If you don't know, the thing to do is not to get scared, but to learn.
. . . It was in the bewildered loneliness of the first weeks of her marriage that she said it to herself for the first time. She could not understand Jim's behavior, or his sullen anger, which looked like weakness, or his evasive, incomprehensible answers to her questions, which sounded like cowardice; such traits were not possible in the James Taggart whom she had married. She told herself that she could not condemn without understanding, that she knew nothing about his world, that the extent of her ignorance was the extent to which she misinterpreted his actions. She took the blame, she took the beating of self reproach—against some bleakly stubborn certainty which told her that something was wrong and that the thing she felt was fear.
"I must learn everything that Mrs. James Taggart is expected to know and to be." was the way she explained her purpose to a teacher of etiquette. She set out to learn with the devotion, the discipline, the drive of a military cadet or a religious novice. It was the only way, she thought, of earning the height which her husband had granted her on trust, of living up to his vision of her, which it was now her duty to achieve. And, not wishing to confess it to herself, she felt also that at the end of the long task she would recapture her vision of him, that knowledge would bring back to her the man she had seen on the night of his railroad's triumph.
She could not understand Jim's attitude when she told him about her lessons. He burst out laughing; she was unable to believe that the laughter had a sound of malicious contempt. "Why, Jim? Why? What are you laughing at?" He would not explain—almost as if the fact of his contempt were sufficient and required no reasons.

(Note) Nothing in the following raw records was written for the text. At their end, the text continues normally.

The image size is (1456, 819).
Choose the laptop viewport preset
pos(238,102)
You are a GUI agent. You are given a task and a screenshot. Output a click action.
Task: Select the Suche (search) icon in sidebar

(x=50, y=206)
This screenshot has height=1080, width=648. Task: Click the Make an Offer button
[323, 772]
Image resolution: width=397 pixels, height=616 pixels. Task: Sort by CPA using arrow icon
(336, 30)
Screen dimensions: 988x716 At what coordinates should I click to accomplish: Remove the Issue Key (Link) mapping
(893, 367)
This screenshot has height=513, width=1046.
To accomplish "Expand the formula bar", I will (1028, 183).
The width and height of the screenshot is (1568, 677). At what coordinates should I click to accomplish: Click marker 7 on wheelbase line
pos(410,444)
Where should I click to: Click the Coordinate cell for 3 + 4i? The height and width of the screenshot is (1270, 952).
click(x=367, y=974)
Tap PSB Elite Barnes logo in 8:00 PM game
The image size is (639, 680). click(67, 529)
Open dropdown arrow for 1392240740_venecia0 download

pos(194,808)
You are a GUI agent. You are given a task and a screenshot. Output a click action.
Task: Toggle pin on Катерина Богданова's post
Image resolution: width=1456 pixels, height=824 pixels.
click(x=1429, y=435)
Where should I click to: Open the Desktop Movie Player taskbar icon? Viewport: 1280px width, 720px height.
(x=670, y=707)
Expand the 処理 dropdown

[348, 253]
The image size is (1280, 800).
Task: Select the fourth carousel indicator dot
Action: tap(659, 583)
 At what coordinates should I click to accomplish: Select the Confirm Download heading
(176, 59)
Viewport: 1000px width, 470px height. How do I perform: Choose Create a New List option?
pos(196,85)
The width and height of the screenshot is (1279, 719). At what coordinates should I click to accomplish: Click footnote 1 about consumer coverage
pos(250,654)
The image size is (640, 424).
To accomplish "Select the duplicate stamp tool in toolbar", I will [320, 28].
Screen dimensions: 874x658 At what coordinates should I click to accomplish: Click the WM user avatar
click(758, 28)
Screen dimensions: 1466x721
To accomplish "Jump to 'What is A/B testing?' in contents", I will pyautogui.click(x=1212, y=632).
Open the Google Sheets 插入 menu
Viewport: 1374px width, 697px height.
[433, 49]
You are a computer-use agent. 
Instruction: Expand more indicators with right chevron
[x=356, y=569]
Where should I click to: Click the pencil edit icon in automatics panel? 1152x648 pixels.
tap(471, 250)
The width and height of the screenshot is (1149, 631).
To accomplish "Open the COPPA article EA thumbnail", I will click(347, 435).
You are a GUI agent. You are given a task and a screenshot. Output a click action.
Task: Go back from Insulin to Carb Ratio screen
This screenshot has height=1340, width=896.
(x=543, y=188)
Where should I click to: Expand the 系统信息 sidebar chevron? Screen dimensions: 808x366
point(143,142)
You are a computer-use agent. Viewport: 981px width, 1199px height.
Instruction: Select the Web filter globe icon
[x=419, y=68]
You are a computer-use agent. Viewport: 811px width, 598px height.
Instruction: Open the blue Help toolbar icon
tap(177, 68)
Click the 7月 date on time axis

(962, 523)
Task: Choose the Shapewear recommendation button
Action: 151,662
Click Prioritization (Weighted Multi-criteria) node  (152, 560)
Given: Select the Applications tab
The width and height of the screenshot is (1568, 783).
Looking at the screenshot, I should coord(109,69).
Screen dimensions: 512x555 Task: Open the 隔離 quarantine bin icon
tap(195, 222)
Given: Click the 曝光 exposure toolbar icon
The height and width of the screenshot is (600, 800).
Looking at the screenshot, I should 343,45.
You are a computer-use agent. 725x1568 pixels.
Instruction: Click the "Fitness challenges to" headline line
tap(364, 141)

She could not suspect him of malice: he was too patiently generous about her mistakes. He seemed eager to display her in the best drawing rooms of the city, and he never uttered a word of reproach for her ignorance, for her awkwardness, for those terrible moments when a silent exchange of glances among the guests and a burst of blood to her cheekbones told her that she had said the wrong thing again. He showed no embarrassment, he merely watched her with a faint smile.
When they came home after one of those evenings, his mood seemed affectionately cheerful. He was trying to make it easier for her, she thought—and gratitude drove her to study the harder.
She expected her reward on the evening when, by some imperceptible transition, she found herself enjoying a party for the first time. She felt free to act, not by rules, but at her own pleasure, with sudden confidence that the rules had fused into a natural habit—she knew that she was attracting attention, but now, for the first time, it was not the attention of ridicule, but of admiration—she was sought after, on her own merit, she was Mrs. Taggart, she had ceased being an object of charity weighing Jim down, painfully tolerated for his sake—she was laughing gaily and seeing the smiles of response, of appreciation on the faces around her—and she kept glancing at him across the room, radiantly, like a child handing him a report card with a perfect score, begging him to be proud of her. Jim sat alone in a corner, watching her with an undecipherable glance.